» PROBLEM REQUIREMENTS
When you reach the line containing "Task: Select the Waypoint creation tool", repeat that line and each one after it exactly until the records end, leaving out pictures.

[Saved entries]
|---|
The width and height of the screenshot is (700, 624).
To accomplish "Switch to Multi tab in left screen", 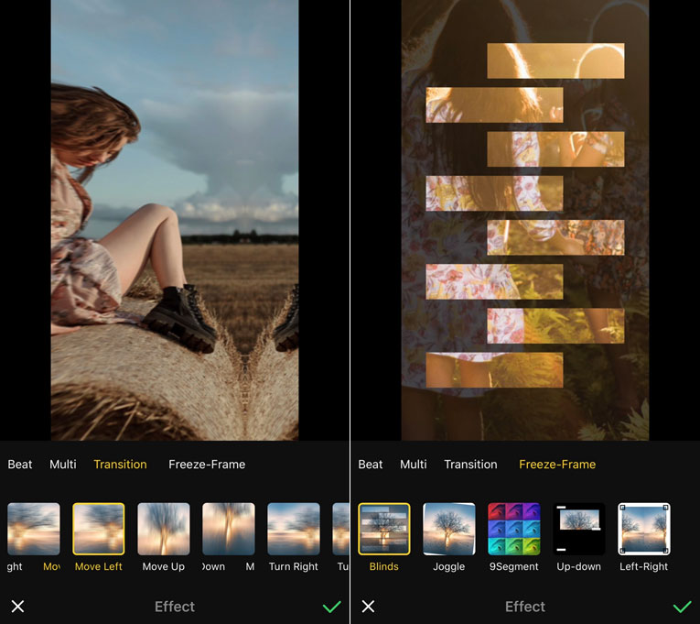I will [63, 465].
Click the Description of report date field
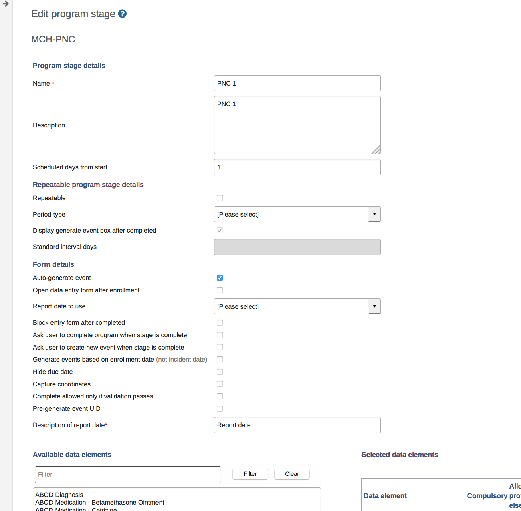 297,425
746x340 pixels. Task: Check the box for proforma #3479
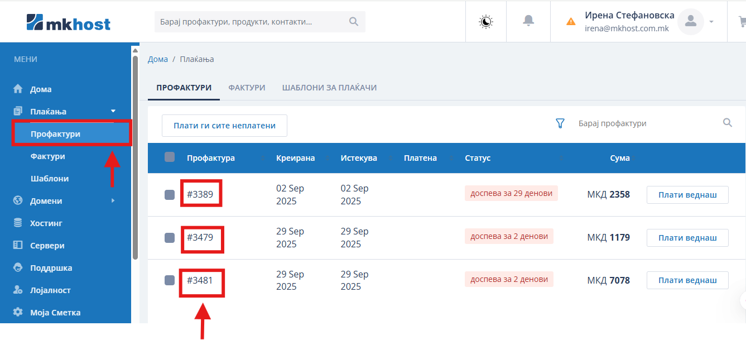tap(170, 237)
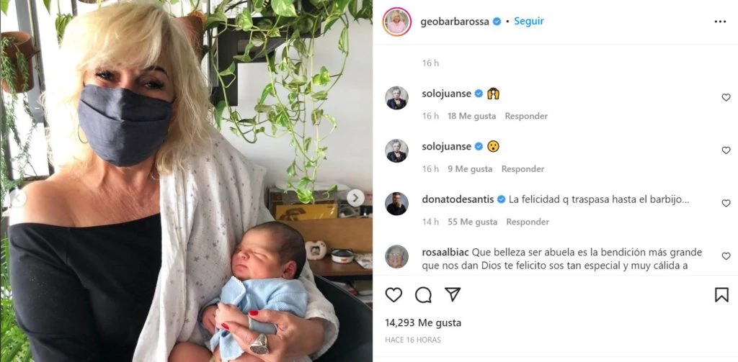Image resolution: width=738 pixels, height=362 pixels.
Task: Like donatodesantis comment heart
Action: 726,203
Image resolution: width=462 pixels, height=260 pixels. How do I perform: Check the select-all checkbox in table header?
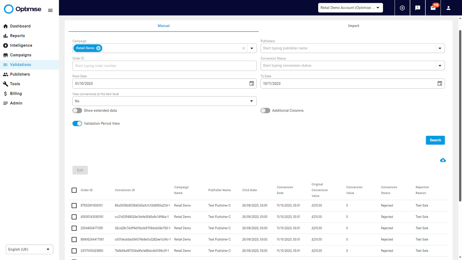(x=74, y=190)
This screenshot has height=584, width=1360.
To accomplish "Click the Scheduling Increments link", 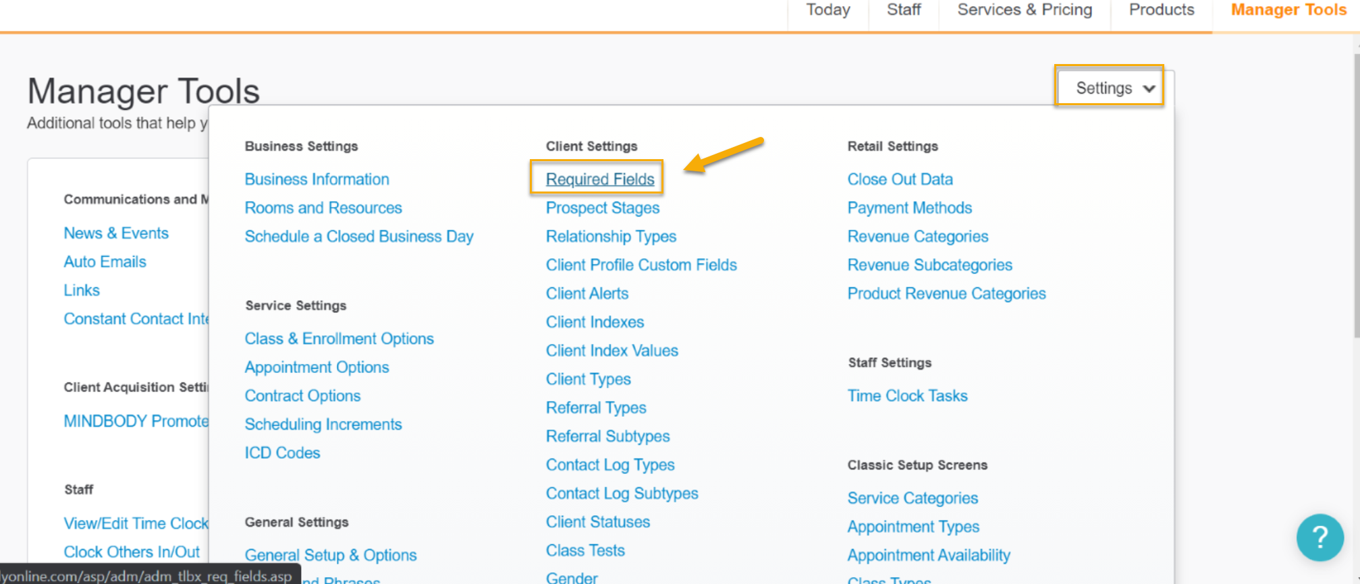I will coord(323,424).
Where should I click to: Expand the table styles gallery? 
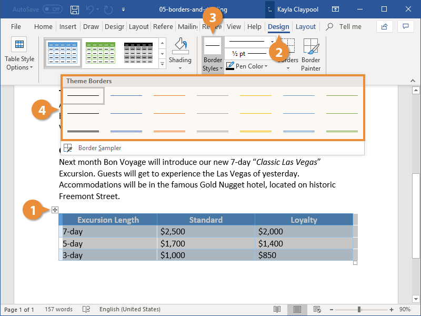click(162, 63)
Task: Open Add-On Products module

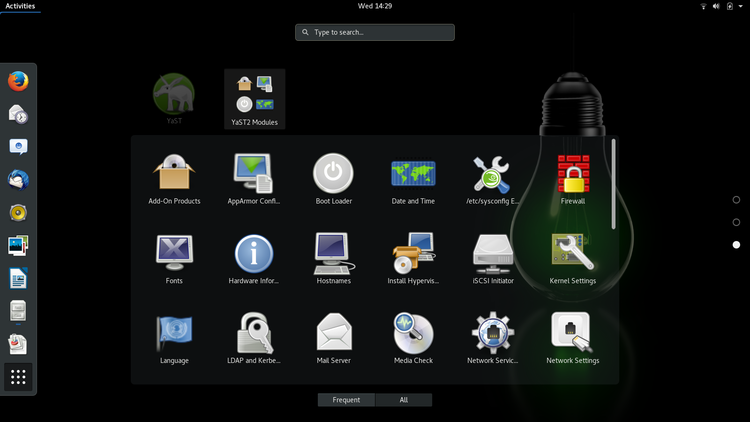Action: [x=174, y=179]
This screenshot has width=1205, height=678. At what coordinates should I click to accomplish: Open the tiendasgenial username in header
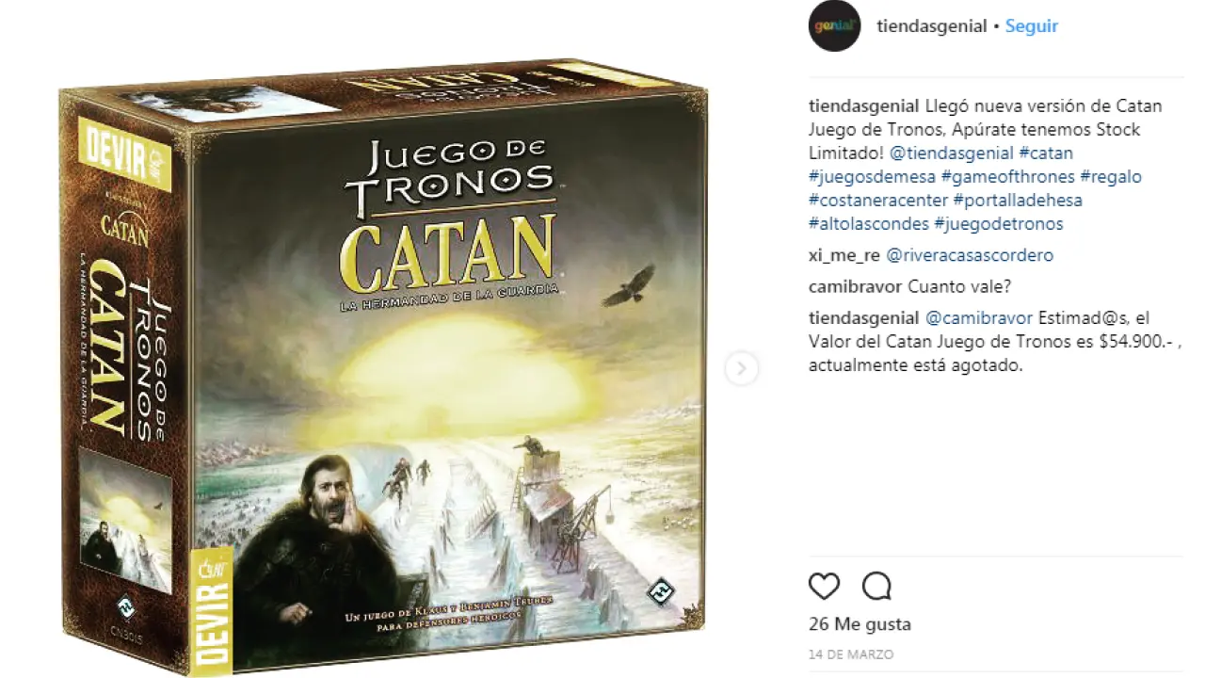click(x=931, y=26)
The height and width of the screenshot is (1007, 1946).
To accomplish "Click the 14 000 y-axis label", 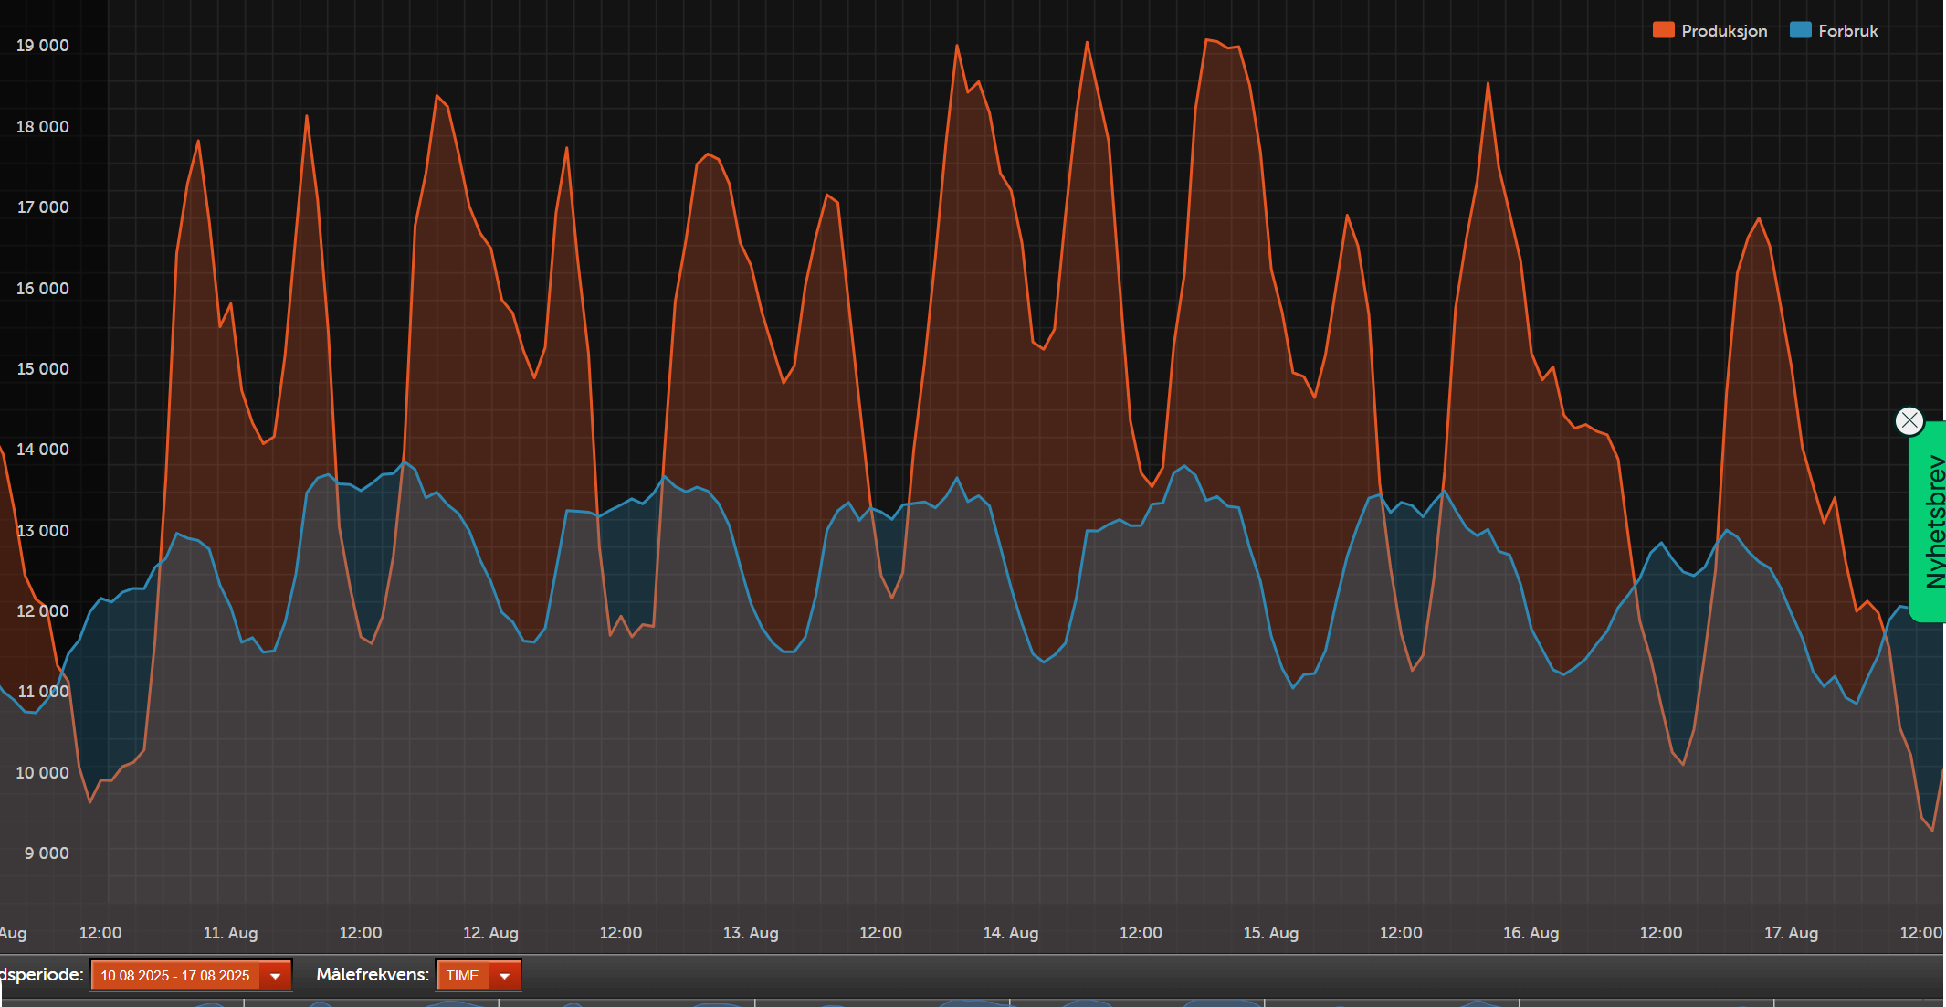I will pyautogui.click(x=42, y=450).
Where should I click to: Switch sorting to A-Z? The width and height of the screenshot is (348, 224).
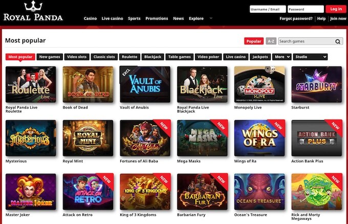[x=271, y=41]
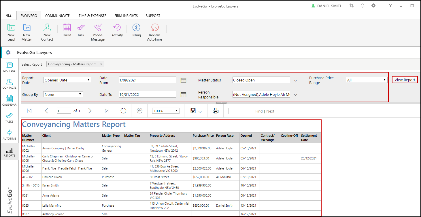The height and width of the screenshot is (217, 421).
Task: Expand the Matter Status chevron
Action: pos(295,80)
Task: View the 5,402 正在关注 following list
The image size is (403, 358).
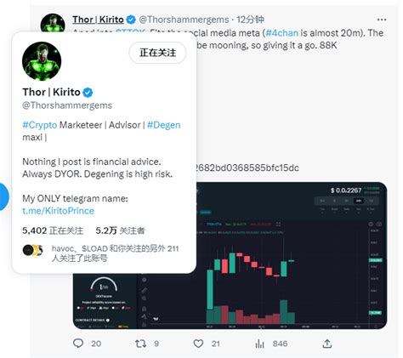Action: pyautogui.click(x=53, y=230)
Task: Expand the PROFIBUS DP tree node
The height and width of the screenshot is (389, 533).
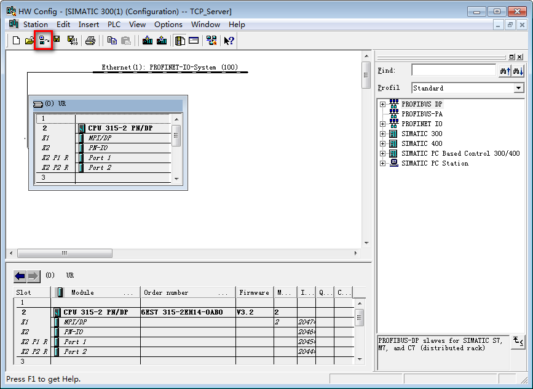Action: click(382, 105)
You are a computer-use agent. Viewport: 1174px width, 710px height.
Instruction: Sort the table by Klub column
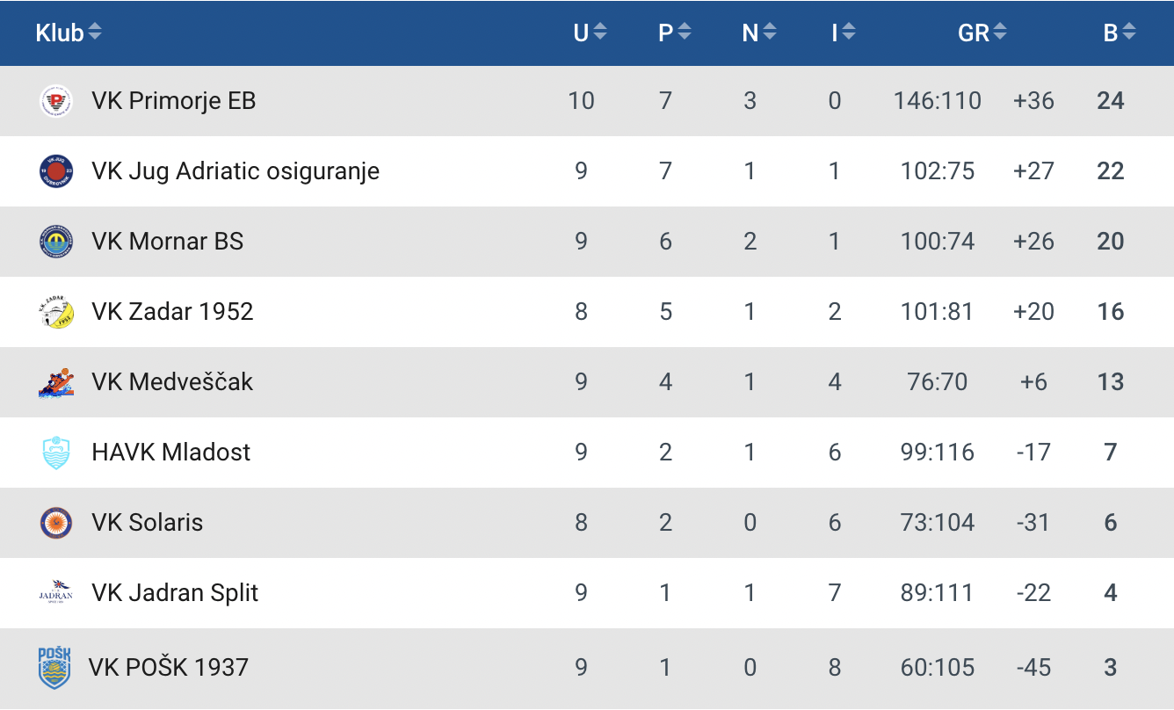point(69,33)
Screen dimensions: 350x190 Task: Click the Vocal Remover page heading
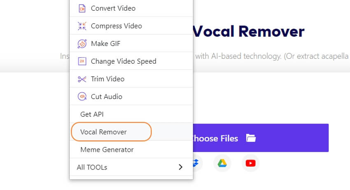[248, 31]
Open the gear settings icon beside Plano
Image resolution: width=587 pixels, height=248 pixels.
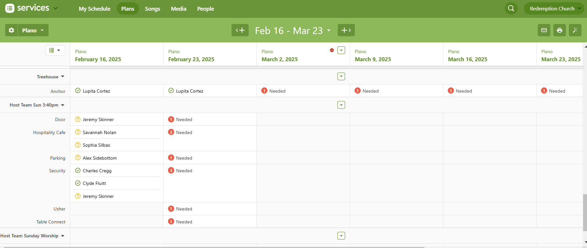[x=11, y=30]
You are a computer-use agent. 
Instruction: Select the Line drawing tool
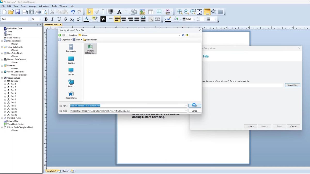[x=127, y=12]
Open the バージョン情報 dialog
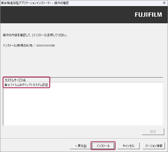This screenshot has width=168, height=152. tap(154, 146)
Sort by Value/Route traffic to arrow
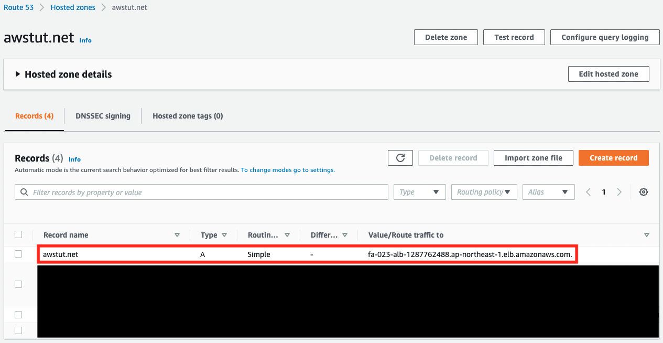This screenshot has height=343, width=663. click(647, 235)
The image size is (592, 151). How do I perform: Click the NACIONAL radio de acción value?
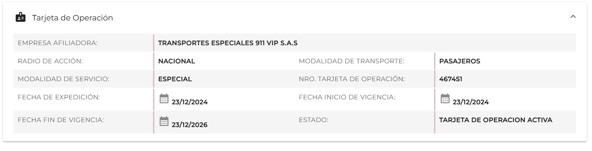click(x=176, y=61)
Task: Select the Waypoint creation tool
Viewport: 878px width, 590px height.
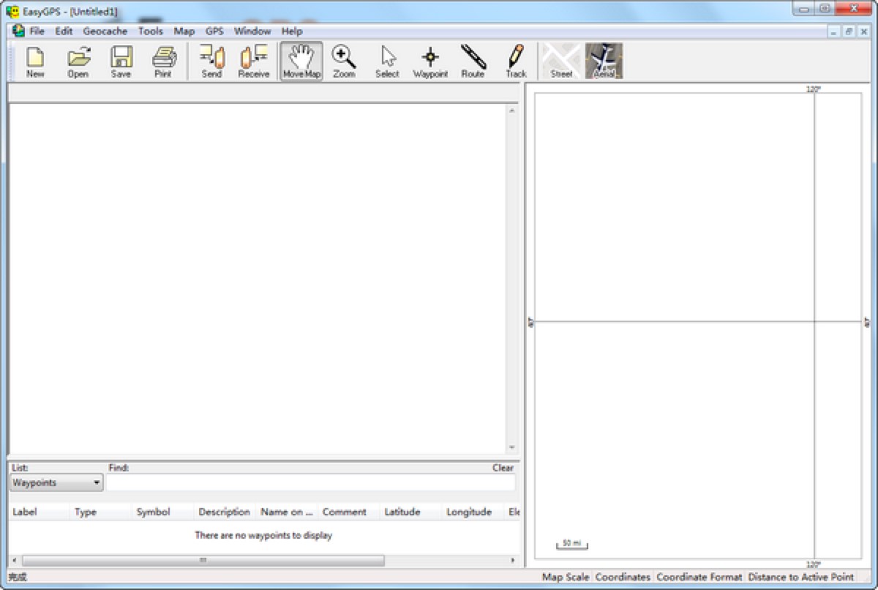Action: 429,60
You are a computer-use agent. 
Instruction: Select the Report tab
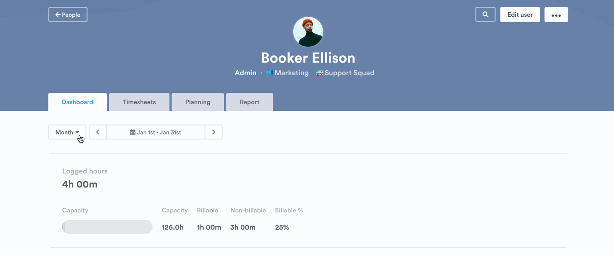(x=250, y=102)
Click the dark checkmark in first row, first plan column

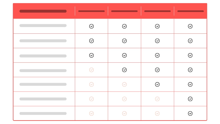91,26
|---|
» EXERCISE RESULT
Task: Select the Waypoint creation tool
Viewport: 878px width, 590px height.
Action: 429,60
You are a computer-use agent. 
Instruction: Select the Report tab
(x=250, y=102)
Click the dark checkmark in first row, first plan column

91,26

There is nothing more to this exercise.